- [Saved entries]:
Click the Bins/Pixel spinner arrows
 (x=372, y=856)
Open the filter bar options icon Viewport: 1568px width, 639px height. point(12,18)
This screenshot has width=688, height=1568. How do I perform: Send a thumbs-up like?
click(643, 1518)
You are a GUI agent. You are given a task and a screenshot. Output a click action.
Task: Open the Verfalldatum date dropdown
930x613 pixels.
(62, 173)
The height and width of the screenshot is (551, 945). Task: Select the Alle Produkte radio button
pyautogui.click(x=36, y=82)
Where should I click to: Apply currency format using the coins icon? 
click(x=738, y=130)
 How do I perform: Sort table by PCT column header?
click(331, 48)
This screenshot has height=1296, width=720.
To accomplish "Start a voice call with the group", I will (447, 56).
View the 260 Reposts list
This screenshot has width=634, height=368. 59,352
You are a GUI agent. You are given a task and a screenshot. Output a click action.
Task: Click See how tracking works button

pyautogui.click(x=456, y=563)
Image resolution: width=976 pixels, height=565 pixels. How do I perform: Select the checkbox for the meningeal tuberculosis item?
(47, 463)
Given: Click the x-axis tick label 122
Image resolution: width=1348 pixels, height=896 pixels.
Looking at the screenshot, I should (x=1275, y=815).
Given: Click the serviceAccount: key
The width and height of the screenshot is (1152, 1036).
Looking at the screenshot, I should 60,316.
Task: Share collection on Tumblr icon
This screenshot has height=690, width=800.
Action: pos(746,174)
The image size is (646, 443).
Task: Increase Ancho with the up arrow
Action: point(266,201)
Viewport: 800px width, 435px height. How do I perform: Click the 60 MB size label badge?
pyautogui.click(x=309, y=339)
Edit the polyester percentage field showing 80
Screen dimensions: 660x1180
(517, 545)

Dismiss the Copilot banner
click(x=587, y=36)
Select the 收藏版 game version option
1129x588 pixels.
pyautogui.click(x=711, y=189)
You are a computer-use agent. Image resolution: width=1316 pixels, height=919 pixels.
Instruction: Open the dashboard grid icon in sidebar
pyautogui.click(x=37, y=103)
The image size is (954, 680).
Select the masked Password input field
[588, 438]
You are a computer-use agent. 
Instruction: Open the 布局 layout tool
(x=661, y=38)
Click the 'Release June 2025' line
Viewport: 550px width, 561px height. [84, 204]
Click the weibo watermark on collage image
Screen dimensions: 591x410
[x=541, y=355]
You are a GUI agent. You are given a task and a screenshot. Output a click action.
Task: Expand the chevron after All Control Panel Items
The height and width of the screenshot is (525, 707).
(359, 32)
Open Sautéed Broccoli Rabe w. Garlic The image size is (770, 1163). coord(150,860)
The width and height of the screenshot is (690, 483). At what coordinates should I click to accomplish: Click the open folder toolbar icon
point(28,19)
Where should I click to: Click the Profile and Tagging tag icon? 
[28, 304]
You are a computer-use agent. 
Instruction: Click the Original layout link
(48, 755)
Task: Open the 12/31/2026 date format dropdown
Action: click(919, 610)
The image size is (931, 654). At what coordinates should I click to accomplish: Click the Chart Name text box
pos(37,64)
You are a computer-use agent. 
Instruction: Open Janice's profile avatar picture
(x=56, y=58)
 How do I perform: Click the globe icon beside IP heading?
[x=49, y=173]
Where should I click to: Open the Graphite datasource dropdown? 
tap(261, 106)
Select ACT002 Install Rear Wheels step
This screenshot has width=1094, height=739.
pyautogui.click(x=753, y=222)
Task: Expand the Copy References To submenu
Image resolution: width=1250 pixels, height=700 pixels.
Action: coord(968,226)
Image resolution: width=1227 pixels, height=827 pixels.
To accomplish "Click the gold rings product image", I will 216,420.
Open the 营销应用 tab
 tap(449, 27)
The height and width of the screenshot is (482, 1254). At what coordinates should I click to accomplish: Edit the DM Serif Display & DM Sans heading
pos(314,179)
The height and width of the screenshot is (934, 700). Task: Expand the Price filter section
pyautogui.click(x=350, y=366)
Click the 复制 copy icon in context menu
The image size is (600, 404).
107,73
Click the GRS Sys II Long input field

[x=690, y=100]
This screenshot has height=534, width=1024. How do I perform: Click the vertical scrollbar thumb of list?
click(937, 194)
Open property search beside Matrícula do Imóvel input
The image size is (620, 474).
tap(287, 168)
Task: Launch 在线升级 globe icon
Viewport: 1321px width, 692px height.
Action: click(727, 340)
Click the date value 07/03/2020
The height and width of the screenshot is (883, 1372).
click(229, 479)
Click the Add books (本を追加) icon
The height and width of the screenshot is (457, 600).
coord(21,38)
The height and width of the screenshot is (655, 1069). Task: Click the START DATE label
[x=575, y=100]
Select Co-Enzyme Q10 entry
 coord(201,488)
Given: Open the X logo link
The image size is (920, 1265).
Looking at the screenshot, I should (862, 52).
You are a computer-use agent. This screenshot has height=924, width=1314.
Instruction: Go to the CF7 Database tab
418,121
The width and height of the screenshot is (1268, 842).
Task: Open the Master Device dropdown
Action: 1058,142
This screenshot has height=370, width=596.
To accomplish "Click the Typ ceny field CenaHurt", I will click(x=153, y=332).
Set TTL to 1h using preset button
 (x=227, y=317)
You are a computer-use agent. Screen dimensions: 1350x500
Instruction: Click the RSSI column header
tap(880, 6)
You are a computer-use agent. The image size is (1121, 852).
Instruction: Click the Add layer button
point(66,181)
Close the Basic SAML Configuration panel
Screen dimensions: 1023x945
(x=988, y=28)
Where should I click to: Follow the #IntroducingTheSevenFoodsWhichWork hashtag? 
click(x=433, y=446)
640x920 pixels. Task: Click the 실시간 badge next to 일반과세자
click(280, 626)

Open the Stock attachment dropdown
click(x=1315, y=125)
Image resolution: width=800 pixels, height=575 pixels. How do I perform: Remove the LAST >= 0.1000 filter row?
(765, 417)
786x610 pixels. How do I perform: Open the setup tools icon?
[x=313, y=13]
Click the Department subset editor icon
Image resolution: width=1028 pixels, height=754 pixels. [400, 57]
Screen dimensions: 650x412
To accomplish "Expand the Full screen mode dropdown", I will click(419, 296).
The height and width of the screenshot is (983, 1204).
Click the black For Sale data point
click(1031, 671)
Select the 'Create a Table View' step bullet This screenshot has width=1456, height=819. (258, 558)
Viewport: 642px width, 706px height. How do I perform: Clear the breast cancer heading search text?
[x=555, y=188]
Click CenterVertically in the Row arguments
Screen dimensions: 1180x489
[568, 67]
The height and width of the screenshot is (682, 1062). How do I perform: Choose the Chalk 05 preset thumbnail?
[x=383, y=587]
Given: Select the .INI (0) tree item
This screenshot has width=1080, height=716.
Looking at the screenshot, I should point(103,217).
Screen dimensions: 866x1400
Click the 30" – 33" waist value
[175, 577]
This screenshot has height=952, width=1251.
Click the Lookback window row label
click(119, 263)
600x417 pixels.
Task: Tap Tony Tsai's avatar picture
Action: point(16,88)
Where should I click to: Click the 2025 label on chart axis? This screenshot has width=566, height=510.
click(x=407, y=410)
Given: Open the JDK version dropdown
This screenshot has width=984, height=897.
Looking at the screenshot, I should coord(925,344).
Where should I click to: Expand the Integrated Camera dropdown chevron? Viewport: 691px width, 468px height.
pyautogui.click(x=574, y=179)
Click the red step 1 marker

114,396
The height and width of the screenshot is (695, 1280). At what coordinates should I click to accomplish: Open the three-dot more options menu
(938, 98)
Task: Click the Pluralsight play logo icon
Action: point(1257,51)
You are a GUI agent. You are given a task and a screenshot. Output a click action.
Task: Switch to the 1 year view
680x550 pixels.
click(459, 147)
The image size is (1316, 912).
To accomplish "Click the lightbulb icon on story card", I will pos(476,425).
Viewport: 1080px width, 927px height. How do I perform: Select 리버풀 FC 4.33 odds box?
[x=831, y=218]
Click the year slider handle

- [Task statement]:
Leaving no line out, return the data above verbatim.

- [Answer to this task]:
Click the Bins/Pixel spinner arrows
 (x=372, y=856)
Open the filter bar options icon Viewport: 1568px width, 639px height. point(12,18)
This screenshot has width=688, height=1568. How do I perform: Send a thumbs-up like?
click(643, 1518)
You are a GUI agent. You are given a task and a screenshot. Output a click action.
Task: Open the Verfalldatum date dropdown
930x613 pixels.
(62, 173)
The height and width of the screenshot is (551, 945). Task: Select the Alle Produkte radio button
pyautogui.click(x=36, y=82)
Where should I click to: Apply currency format using the coins icon? 
click(x=738, y=130)
 How do I perform: Sort table by PCT column header?
click(331, 48)
This screenshot has height=1296, width=720.
To accomplish "Start a voice call with the group", I will (447, 56).
View the 260 Reposts list
This screenshot has width=634, height=368. 59,352
You are a GUI agent. You are given a task and a screenshot. Output a click action.
Task: Click See how tracking works button

pyautogui.click(x=456, y=563)
Image resolution: width=976 pixels, height=565 pixels. How do I perform: Select the checkbox for the meningeal tuberculosis item?
(47, 463)
Given: Click the x-axis tick label 122
Image resolution: width=1348 pixels, height=896 pixels.
Looking at the screenshot, I should (x=1275, y=815).
Given: Click the serviceAccount: key
The width and height of the screenshot is (1152, 1036).
Looking at the screenshot, I should 60,316.
Task: Share collection on Tumblr icon
This screenshot has height=690, width=800.
Action: pos(746,174)
The image size is (646, 443).
Task: Increase Ancho with the up arrow
Action: point(266,201)
Viewport: 800px width, 435px height. How do I perform: Click the 60 MB size label badge?
pyautogui.click(x=309, y=339)
Edit the polyester percentage field showing 80
Screen dimensions: 660x1180
(517, 545)

Dismiss the Copilot banner
click(x=587, y=36)
Select the 收藏版 game version option
1129x588 pixels.
pyautogui.click(x=711, y=189)
You are a computer-use agent. Image resolution: width=1316 pixels, height=919 pixels.
Instruction: Open the dashboard grid icon in sidebar
pyautogui.click(x=37, y=103)
The image size is (954, 680).
Select the masked Password input field
[588, 438]
You are a computer-use agent. 
Instruction: Open the 布局 layout tool
(x=661, y=38)
Click the 'Release June 2025' line
Viewport: 550px width, 561px height. [84, 204]
Click the weibo watermark on collage image
Screen dimensions: 591x410
[x=541, y=355]
You are a GUI agent. You are given a task and a screenshot. Output a click action.
Task: Expand the chevron after All Control Panel Items
The height and width of the screenshot is (525, 707).
(359, 32)
Open Sautéed Broccoli Rabe w. Garlic The image size is (770, 1163). coord(150,860)
The width and height of the screenshot is (690, 483). At what coordinates should I click to accomplish: Click the open folder toolbar icon
point(28,19)
Where should I click to: Click the Profile and Tagging tag icon? 
[28, 304]
You are a computer-use agent. 
Instruction: Click the Original layout link
(48, 755)
Task: Open the 12/31/2026 date format dropdown
Action: click(919, 610)
The image size is (931, 654). At what coordinates should I click to accomplish: Click the Chart Name text box
pos(37,64)
You are a computer-use agent. 
Instruction: Open Janice's profile avatar picture
(x=56, y=58)
 How do I perform: Click the globe icon beside IP heading?
[x=49, y=173]
Where should I click to: Open the Graphite datasource dropdown? 
tap(261, 106)
Select ACT002 Install Rear Wheels step
This screenshot has width=1094, height=739.
pyautogui.click(x=753, y=222)
Task: Expand the Copy References To submenu
Image resolution: width=1250 pixels, height=700 pixels.
Action: coord(968,226)
Image resolution: width=1227 pixels, height=827 pixels.
To accomplish "Click the gold rings product image", I will 216,420.
Open the 营销应用 tab
 tap(449, 27)
The height and width of the screenshot is (482, 1254). At what coordinates should I click to accomplish: Edit the DM Serif Display & DM Sans heading
pos(314,179)
The height and width of the screenshot is (934, 700). Task: Expand the Price filter section
pyautogui.click(x=350, y=366)
Click the 复制 copy icon in context menu
The image size is (600, 404).
107,73
Click the GRS Sys II Long input field

[x=690, y=100]
This screenshot has height=534, width=1024. How do I perform: Click the vertical scrollbar thumb of list?
click(937, 194)
Open property search beside Matrícula do Imóvel input
The image size is (620, 474).
tap(287, 168)
Task: Launch 在线升级 globe icon
Viewport: 1321px width, 692px height.
Action: click(727, 340)
Click the date value 07/03/2020
The height and width of the screenshot is (883, 1372).
click(229, 479)
Click the Add books (本を追加) icon
The height and width of the screenshot is (457, 600).
coord(21,38)
The height and width of the screenshot is (655, 1069). Task: Click the START DATE label
[x=575, y=100]
Select Co-Enzyme Q10 entry
 coord(201,488)
Given: Open the X logo link
The image size is (920, 1265).
Looking at the screenshot, I should (862, 52).
You are a computer-use agent. This screenshot has height=924, width=1314.
Instruction: Go to the CF7 Database tab
418,121
The width and height of the screenshot is (1268, 842).
Task: Open the Master Device dropdown
Action: 1058,142
This screenshot has height=370, width=596.
To accomplish "Click the Typ ceny field CenaHurt", I will click(x=153, y=332).
Set TTL to 1h using preset button
 (x=227, y=317)
You are a computer-use agent. Screen dimensions: 1350x500
Instruction: Click the RSSI column header
tap(880, 6)
You are a computer-use agent. The image size is (1121, 852).
Instruction: Click the Add layer button
point(66,181)
Close the Basic SAML Configuration panel
Screen dimensions: 1023x945
(x=988, y=28)
Where should I click to: Follow the #IntroducingTheSevenFoodsWhichWork hashtag? 
click(x=433, y=446)
640x920 pixels. Task: Click the 실시간 badge next to 일반과세자
click(280, 626)

Open the Stock attachment dropdown
click(x=1315, y=125)
Image resolution: width=800 pixels, height=575 pixels. How do I perform: Remove the LAST >= 0.1000 filter row?
(765, 417)
786x610 pixels. How do I perform: Open the setup tools icon?
[x=313, y=13]
Click the Department subset editor icon
Image resolution: width=1028 pixels, height=754 pixels. [400, 57]
Screen dimensions: 650x412
To accomplish "Expand the Full screen mode dropdown", I will click(419, 296).
The height and width of the screenshot is (983, 1204).
Click the black For Sale data point
click(1031, 671)
Select the 'Create a Table View' step bullet This screenshot has width=1456, height=819. (258, 558)
Viewport: 642px width, 706px height. How do I perform: Clear the breast cancer heading search text?
[x=555, y=188]
Click CenterVertically in the Row arguments
Screen dimensions: 1180x489
[568, 67]
The height and width of the screenshot is (682, 1062). How do I perform: Choose the Chalk 05 preset thumbnail?
[x=383, y=587]
Given: Select the .INI (0) tree item
This screenshot has width=1080, height=716.
Looking at the screenshot, I should point(103,217).
Screen dimensions: 866x1400
Click the 30" – 33" waist value
[175, 577]
This screenshot has height=952, width=1251.
Click the Lookback window row label
click(119, 263)
600x417 pixels.
Task: Tap Tony Tsai's avatar picture
Action: point(16,88)
Where should I click to: Click the 2025 label on chart axis? This screenshot has width=566, height=510.
click(x=407, y=410)
Given: Open the JDK version dropdown
This screenshot has width=984, height=897.
Looking at the screenshot, I should coord(925,344).
Where should I click to: Expand the Integrated Camera dropdown chevron? Viewport: 691px width, 468px height.
pyautogui.click(x=574, y=179)
Click the red step 1 marker

114,396
The height and width of the screenshot is (695, 1280). At what coordinates should I click to accomplish: Open the three-dot more options menu
(938, 98)
Task: Click the Pluralsight play logo icon
Action: point(1257,51)
You are a GUI agent. You are given a task and a screenshot. Output a click action.
Task: Switch to the 1 year view
680x550 pixels.
click(459, 147)
The image size is (1316, 912).
To accomplish "Click the lightbulb icon on story card", I will pos(476,425).
Viewport: 1080px width, 927px height. How do I perform: Select 리버풀 FC 4.33 odds box?
[x=831, y=218]
Click the year slider handle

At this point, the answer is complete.